Surgery can be performed through the vagina or abdomen but is most often performed trans vaginally. Usually the patients vaginal and pelvic tissues are used to provide the new support for the vaginal wall but there has been tremendous interest in using other materials to provide extra support for poor vaginal tissues when correcting a major cystocele.
The most common surgery to correct a cystocele is plication of the anterior vaginal wall tissues. The premise for the procedure is that there is a discreet central defect under the bladder. Sutures are used to approximate the edges of the defect. Often there is excess vaginal wall that has developed from the chronic protrusion. This excess tissue is removed during this procedure. Some surgeons argue that there are very few central defect cystoceles and this procedure should only be used rarely.

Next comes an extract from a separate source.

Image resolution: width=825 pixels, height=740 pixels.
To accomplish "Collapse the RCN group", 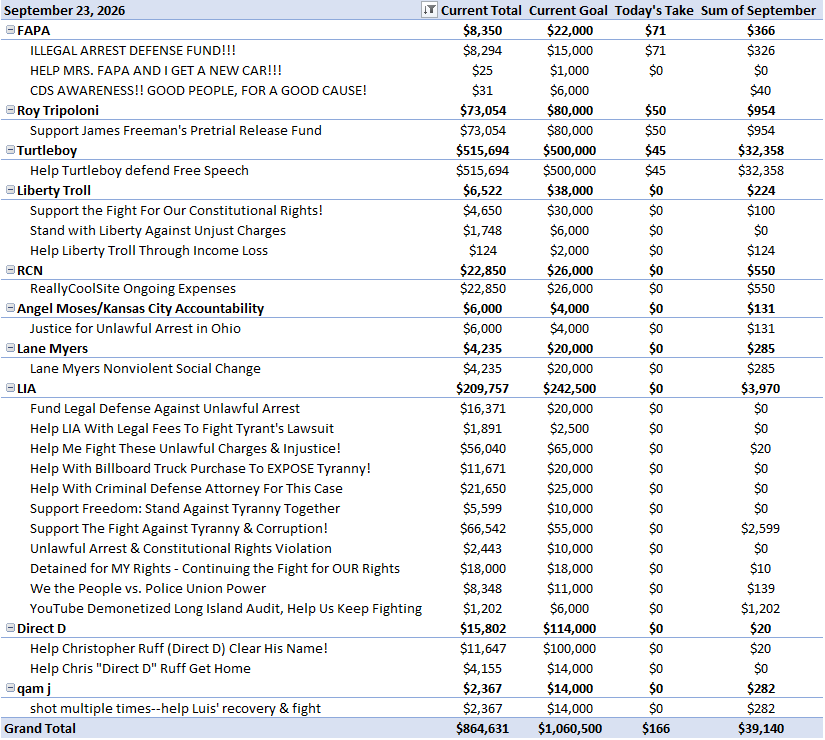I will click(10, 270).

This procedure requires little time in surgery and this is often a day surgery case.
Occasionally the anterior vaginal wall can be supported by sutures placed in the edges of tissue that has separated from the pelvic sidewall. Some surgeons will then support the vaginal wall with the abdominal wall by passing the sutures through the strength tissue of the abdomen. The sutures in can also be used to reapproximate the bladder support tissue to the pelvic sidewall. This is often referred to as a para vaginal defect repair and can be performed through the vagina or through the abdomen. This type of repair is primarily designed to correct a lateral defect. This is a day surgery procedure in most cases unless an abdominal approach is used.
Mesh or biologic material can be used to augment the cystocele repair. Generally augmentation of the cystocele repair is used when the bladder prolapse is more significant (Grade III or Grade IV) or if the bladder prolapse is recurrent. The mesh most often used is a soft widely pored polypropylene similar to that used in midurethral slings and in abdominal hernia repairs. Biologic materials include human dermis, human fascia lata, porcine (pig) dermis, and sheep intestinal wall collagen. Often this material is shaped to so as to be wide enough to span from pelvic sidewall to pelvic sidewall and from the bladder neck to the apex (deepest point) of the vagina. Sutures are used to connect the augment material to these areas. Some of the augments come in kit that make the placement of the mesh or biologic material easier. Usually the augment has arms that are placed through natural openings in the groin (obturator foramen) providing extra support by attaching to tissues in these areas. Given these repairs are more complex, more operative time is required and often the patient will require at least an overnight stay in the hospital.